More product means more space. Also divulged Monday was an additional construction project. There will be an 88,000-square-foot office facility built on the site. It will serve as a training center and will house research and development, among other things.
“This speaks to the vibrancy of our county,” said county supervisor William Peagler. “We're thankful Volvo Cars believed in us more than two years ago and are honored they're strengthening and growing their commitment here.”
The announcement is good news for the economy but it puts additional strains on area infrastructure for the nation’s 17th fastest growing county.

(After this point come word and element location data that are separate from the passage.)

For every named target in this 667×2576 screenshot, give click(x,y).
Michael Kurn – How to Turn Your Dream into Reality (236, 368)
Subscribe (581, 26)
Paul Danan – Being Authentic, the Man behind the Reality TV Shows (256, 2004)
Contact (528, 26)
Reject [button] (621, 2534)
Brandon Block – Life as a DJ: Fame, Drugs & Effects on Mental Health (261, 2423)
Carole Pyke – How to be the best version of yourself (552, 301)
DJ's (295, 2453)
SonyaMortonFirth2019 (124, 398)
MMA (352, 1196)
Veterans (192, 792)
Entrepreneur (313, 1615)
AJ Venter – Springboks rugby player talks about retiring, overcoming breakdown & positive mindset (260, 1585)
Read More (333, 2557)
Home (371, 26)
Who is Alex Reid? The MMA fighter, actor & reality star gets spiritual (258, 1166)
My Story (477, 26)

“We’re not sitting on our hands,” Peagler said. “Were replacing the bridges on 176, we’re looking at the expansion of 176 already, we are trying to get funding. None of these things can be fixed overnight.”
The county has already signed off on $3.5 million to pay for additional water lines and road widening to cushion Volvo’s expansion. An incentive effort that reinforces the county’s business-friendly environment but what about its residents?
Peagler said they are doing their best to stay ahead of curve.
“We are not going to wait until the last minute we are trying to get something done now,” he said. “Berkeley County is open for business. We mean business but we’re not going to do business to the detriment of the quality of life to our citizens.”
Local officials said the county's growth benefits the entire state, therefore the Lowcountry should move to the front of line when money for infrastructure is needed. U.S. Congressman Jim Clyburn agreed, but added a new approach is needed.
“One of the things we have to do is be more broad in our thinking when we start developing this stuff,” Clyburn said. "We need more regional planning and regional thinking and if we do that everyone will see the benefit. The problem has been communities competing against communities.”